_SELECTED EXTRACT_
◇ ◇ ◇ ◇ ◇ ◇ ◇
# A Walk Down The Drive, German Shepherd and Northern Inuit, 6 months old(PIC Heavy!)



## Natik (Mar 9, 2008)

We had lovely weather today so i thought i could make some good pictures and i ended up making so many!

Everytime i look at these i feel like crying as im so happy having my 2 and dont know what i would do without them!

Sorry i put up so many pics at once but i hope u enjoy them and thank u for looking xx

They are not in order thats why the dogs look so dirty at the beginning haha


----------



## Natik (Mar 9, 2008)




----------



## Natik (Mar 9, 2008)




----------



## mr.stitches (Aug 1, 2008)

great pics! dogs look made up to have such a great place to run and explore! i like the one where theyre running together and teeth are bared!!


----------



## Natik (Mar 9, 2008)

mr.stitches said:


> great pics! dogs look made up to have such a great place to run and explore! i like the one where theyre running together and teeth are bared!!


Thanks 

The pic with the teeth shows exact how maya got cobi under control and he lets her do with him whatever she wishes lol


----------



## JANICE199 (Feb 1, 2008)
◇ ◇ ◇ ◇ ◇ ◇ ◇
_TASK PROMPT_
Answer these questions about the dog-walk thread:
1. According to the first post, why do the dogs look dirty in the early pictures?
2. Which picture did mr.stitches say they liked?
3. According to Natik's reply, what does that picture show Maya doing?
The rows after this point are separate material and are unrelated to the dog-walk thread.

_ENTRIES SUPPLIED_
◇ ◇ ◇ ◇ ◇ ◇ ◇
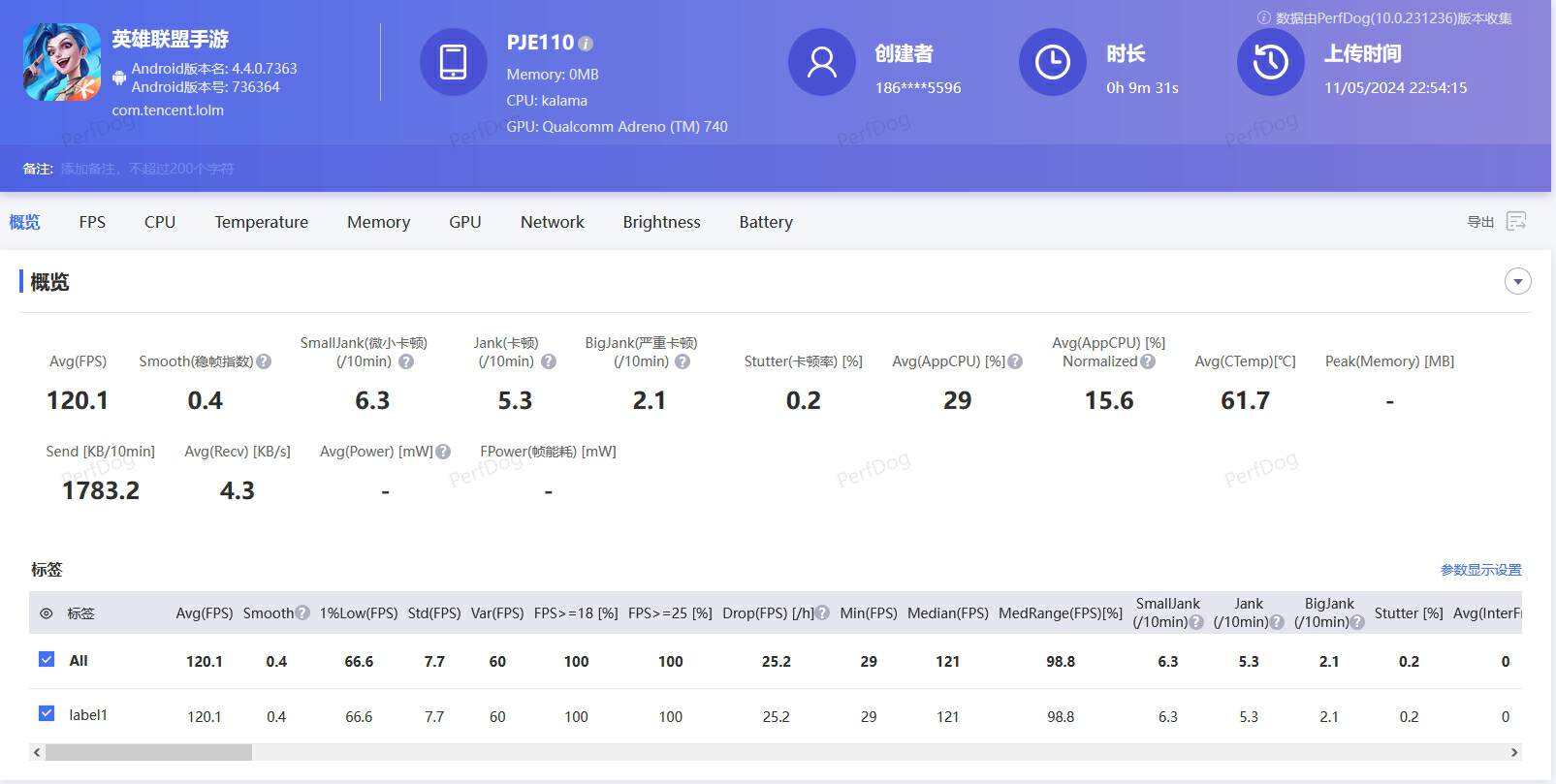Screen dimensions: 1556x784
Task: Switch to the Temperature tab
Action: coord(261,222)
◇ ◇ ◇ ◇ ◇ ◇ ◇
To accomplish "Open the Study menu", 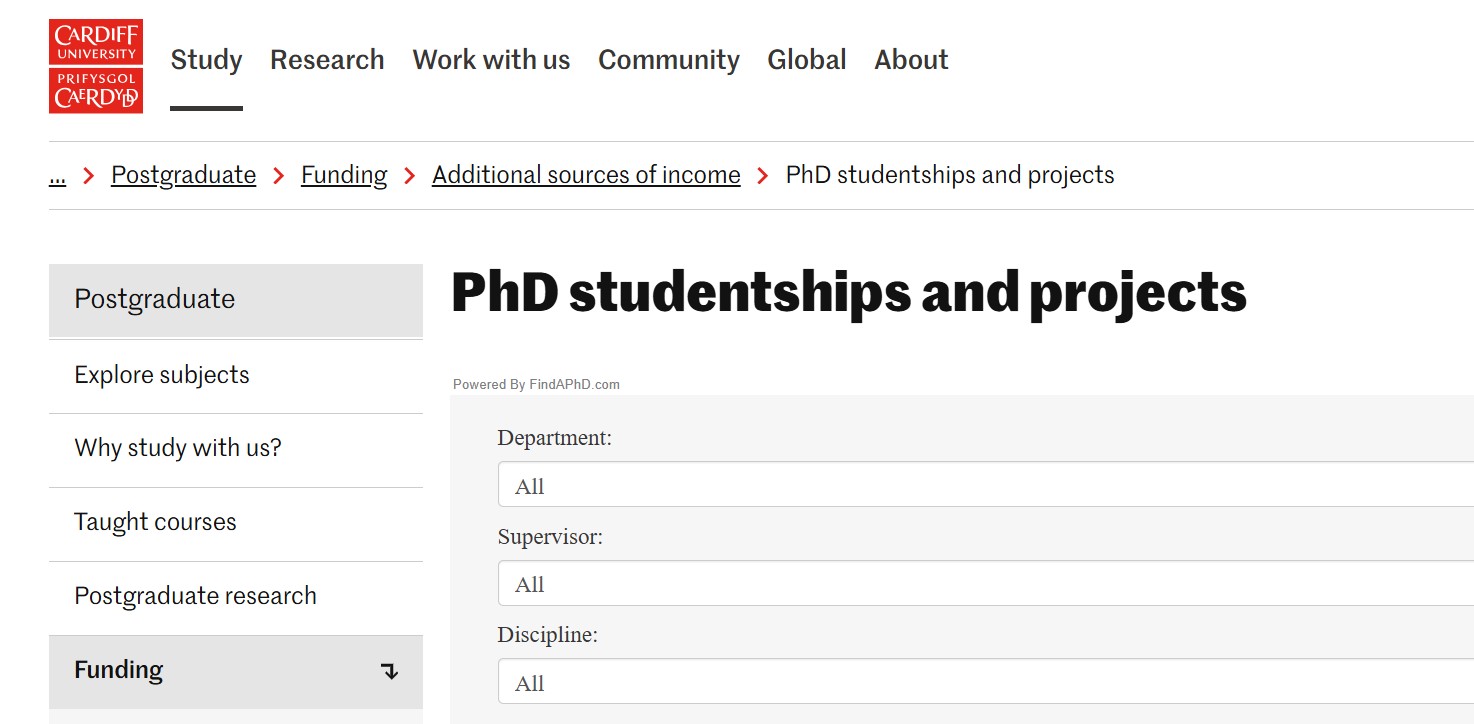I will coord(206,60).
◇ ◇ ◇ ◇ ◇ ◇ ◇
_RESULT_
1. The pictures are not in order.
2. The one where the dogs are running together with their teeth bared.
3. Getting Cobi under control.